Meglio soli o
in coppia? cosa dice davvero la
crescita personale | Camminando con un Coach
Camminare ha una cosa speciale: mentre i piedi
vanno avanti, i pensieri si mettono in fila.
Mi succede spesso durante le camminate di, Camminando con un Coach. All’inizio si parla del
tempo, del lavoro, delle solite cose. Poi, dopo qualche passo, il respiro
cambia ritmo, lo sguardo si allarga e arriva sempre lei, puntuale, una domanda
che molti si portano dentro da anni: “Ma secondo te è meglio stare da soli o
stare in coppia?”
Ricordo una camminata in particolare. Il rumore
leggero delle scarpe sulla ghiaia, un parco quasi vuoto, l’aria fresca sulla
faccia. A un certo punto " Paolo" si è fermato, mi ha guardato e ha
detto:
“Io sto da solo… e sto anche bene. Però mi fanno sentire sbagliato.”
E lì ho capito che non stavamo parlando di
relazioni. Stavamo parlando di scelte.
Camminare insieme è un po’ come stare in
relazione. Devi adattare il passo, ascoltare il ritmo dell’altro, a volte
rallentare, a volte accelerare. Se cammini con qualcuno solo per non restare
fermo, prima o poi ti stanchi. Se invece scegli con chi camminare, anche il
silenzio diventa compagnia.
La solitudine, invece, assomiglia molto a una
camminata da soli. All’inizio può fare paura. Senti ogni rumore, ogni pensiero,
ogni vuoto. Ma dopo un po’, se resti, succede qualcosa di potente: inizi a
sentire davvero dove stai andando. Non c’è nessuno da seguire, nessuno da
compiacere. Solo tu, il sentiero e quello che emerge passo dopo passo.
Il problema non è camminare da soli.
Il problema non è camminare in due.
Il problema è camminare senza sapere perché.

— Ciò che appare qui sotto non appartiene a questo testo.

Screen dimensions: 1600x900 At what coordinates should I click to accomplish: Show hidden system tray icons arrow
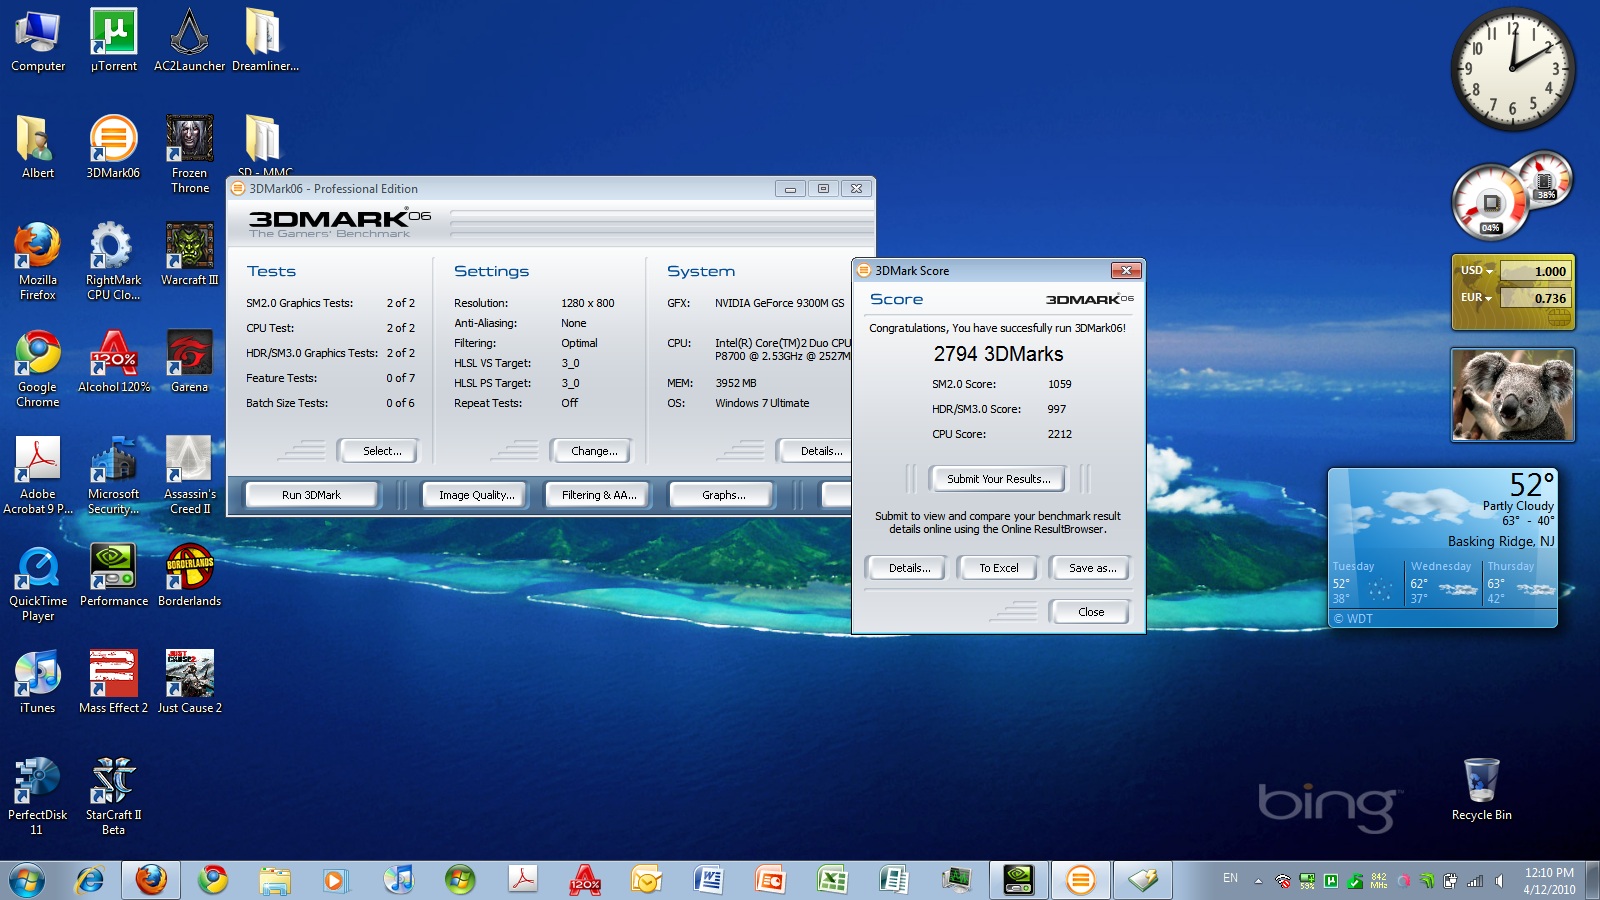coord(1258,881)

Vedo spesso: persone in coppia che camminano da
sole dentro, e persone sole che camminano finalmente in direzione di sé. Perché
la crescita non dipende da chi hai accanto, ma da quanto sei presente a te
stesso.
Stare in relazione può essere uno specchio
meraviglioso. L’altro ti mostra parti di te che da solo fatichi a vedere. Ma
attenzione: non tutto ciò che emerge va per forza tenuto. A volte una persona
ti aiuta a conoscerti… e proprio per questo capisci che non è la persona con
cui continuare il cammino.
Allo stesso modo, stare soli non significa
isolarsi. Significa smettere di distrarsi. Significa usare quel tempo per
ascoltarsi davvero, invece di riempirlo di rumore. Camminare, respirare,
sentire il corpo, lasciare che le emozioni abbiano spazio. Non è facile. Ma è
reale.
La vera domanda, allora, mentre camminiamo,
cambia forma. Non è più “meglio soli o in coppia?”. Diventa:
“Sto scegliendo il mio passo o sto seguendo per paura?”
Perché c’è chi resta in relazione per non
affrontare il silenzio.
E c’è chi resta solo per non rischiare l’incontro.

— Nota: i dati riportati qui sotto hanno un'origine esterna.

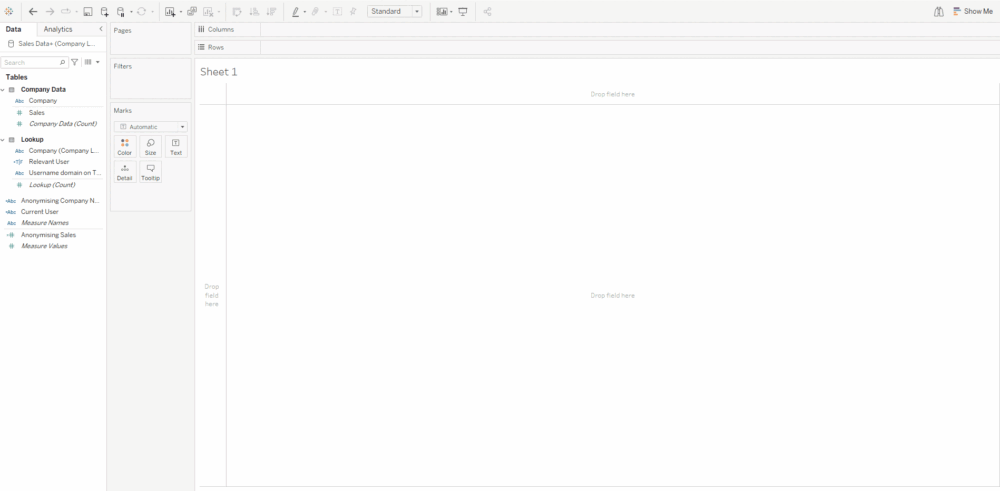This screenshot has height=491, width=1000.
Task: Select the Data pane tab
Action: 13,29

In entrambi i casi, il cammino si blocca.
Camminare con consapevolezza, da soli o insieme,
è un atto di responsabilità verso se stessi. È dire: “Io ci sono. Anche
quando è scomodo. Anche quando fa paura.”
Se oggi sei in coppia, chiediti se stai
camminando o trascinando i piedi.
Se oggi sei solo, chiediti se stai fuggendo o finalmente ascoltando.
In entrambi i casi, non sei sbagliato. Sei solo a
un bivio. E ogni bivio, se lo guardi bene, è un invito a crescere.
Loris Bonomi
Riflessione
psicologica
Dal punto di
vista psicologico, la crescita personale non dipende dall’essere single o in
coppia, ma dal livello di autonomia emotiva e consapevolezza
della persona. Le relazioni possono favorire lo sviluppo personale solo quando
non vengono utilizzate per colmare vuoti interiori o per evitare la solitudine.
Uno studio di Knee,
Patrick e Neighbors (2002), pubblicato sul Journal of Personality and Social Psychology,
mostra che le persone che vivono le relazioni come una scelta autonoma, e non
come una necessità, riportano maggiore benessere, autenticità e soddisfazione.
Allo stesso modo, periodi di solitudine vissuti in modo consapevole favoriscono
la costruzione dell’identità, la regolazione emotiva e una migliore capacità di
stare in relazione in modo sano. In psicologia, quindi, non è il contesto a
fare la differenza, ma la funzione che quel contesto ha nella vita della persona.